Opinião
Dias aterrorizantes
Nos últimos dias o radicalismo e o terrorismo deram novas demonstrações de sua vitalidade, atuando em áreas distantes das mais badaladas pelas polêmicas nos dias em curso. As sempre explosivas regiões situadas em áreas do Paquistão e da Índia foram ensaguentadas por tragédias que causaram mais de uma centena de mortos. No Paquistão, o alvo foi uma seita muçulmana chamada ahmadi, tida como uma dissidência teológica em relação ao islamismo tradicional ou, no linguajar religioso ocidental cunhado pela inquisição, uma ?heresia?. Na Índia, a suspeita (não confirmada até a tarde de sexta-feira) era de que teria sido sabotagem a causa da colisão entre dois trens em West Midnapore, distrito situado no Leste indiano.
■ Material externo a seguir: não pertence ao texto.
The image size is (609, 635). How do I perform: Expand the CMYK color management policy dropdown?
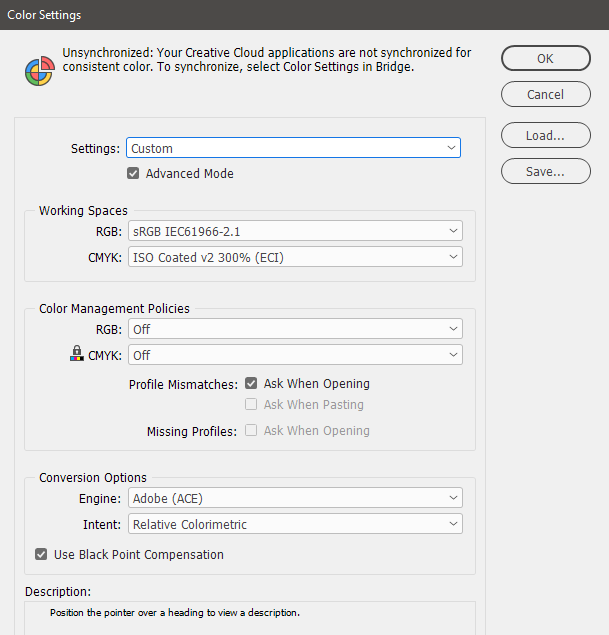pos(295,355)
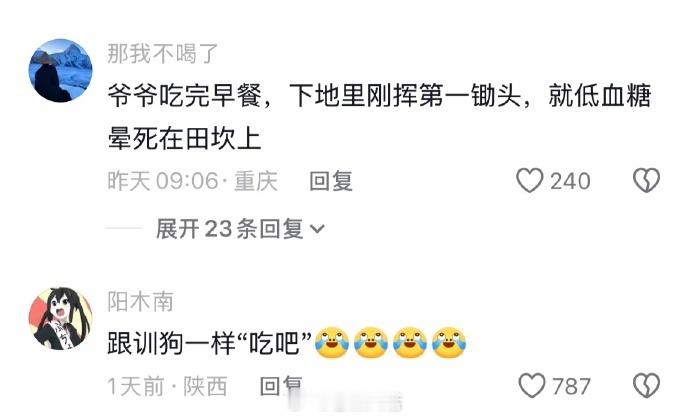Expand the 23 replies thread
This screenshot has width=690, height=419.
[x=240, y=229]
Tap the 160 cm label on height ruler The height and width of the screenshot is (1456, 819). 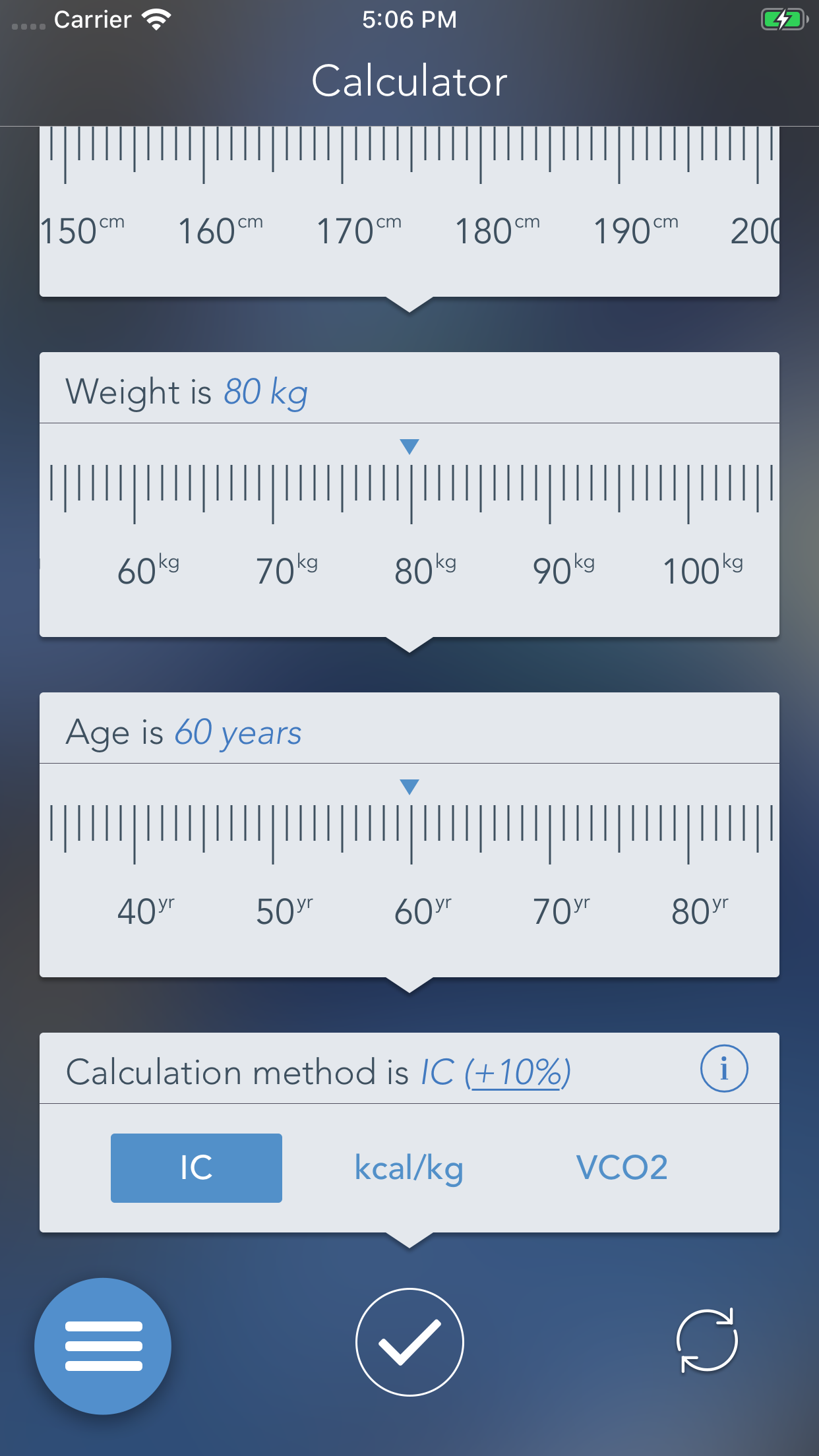pyautogui.click(x=220, y=231)
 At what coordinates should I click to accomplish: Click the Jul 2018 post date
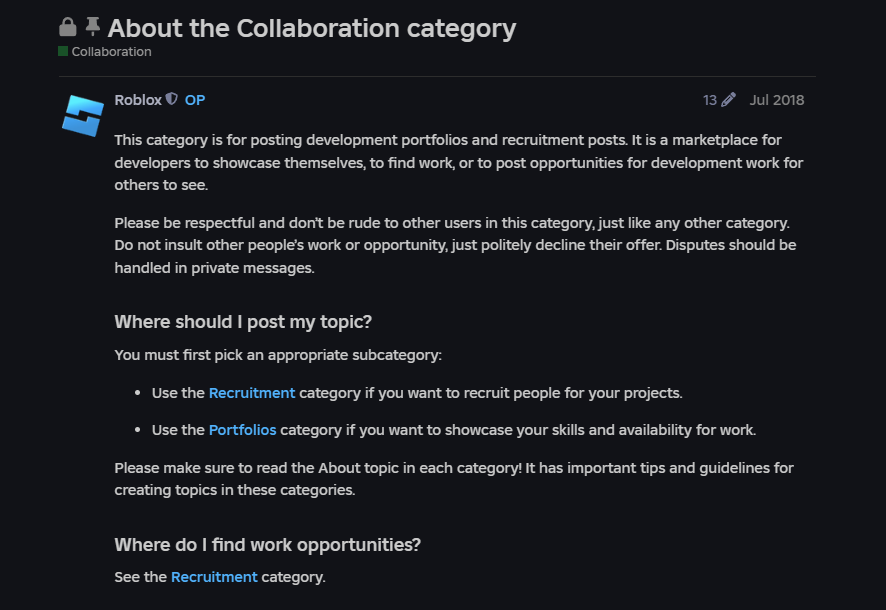point(776,100)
A desconfiança de terrorismo recai sobre a guerrilha local, de orientação ?maoísta? segundo o governo. Uma bomba teria sido colocada nos trilhos em West Midnapore e os ahmadi foram alvejados no interior de duas mesquitas, ambas situadas na cidade de Lahore. As investigações seguem adiante nos dois países, mas quaisquer que sejam os resultados dos inquéritos, a verdade aponta para o recrudescimento do uso do terrorismo por grupos políticos e/ou religiosos. E, enquanto os inocentes morrem, as lideranças mais expressivas no mundo parecem mais interessadas na manutenção dos jogos geopolíticos nos quais a dominação do mundo (ou das riquezas mundiais como o petróleo) é mais importante que o verdadeiro combate ao terrorismo. O combate ao terror precisaria levar em consideração o isolamento de todos os principais grupamentos terroristas e privilegiar alianças entre governos até então hostis, reduzindo a área de atuação desses ensandecidos. O caminho parece ser inverso, e em lugar de usar governos contra o terrorismo, usa-se a luta contra o terror como justificativa para combater governantes adversários.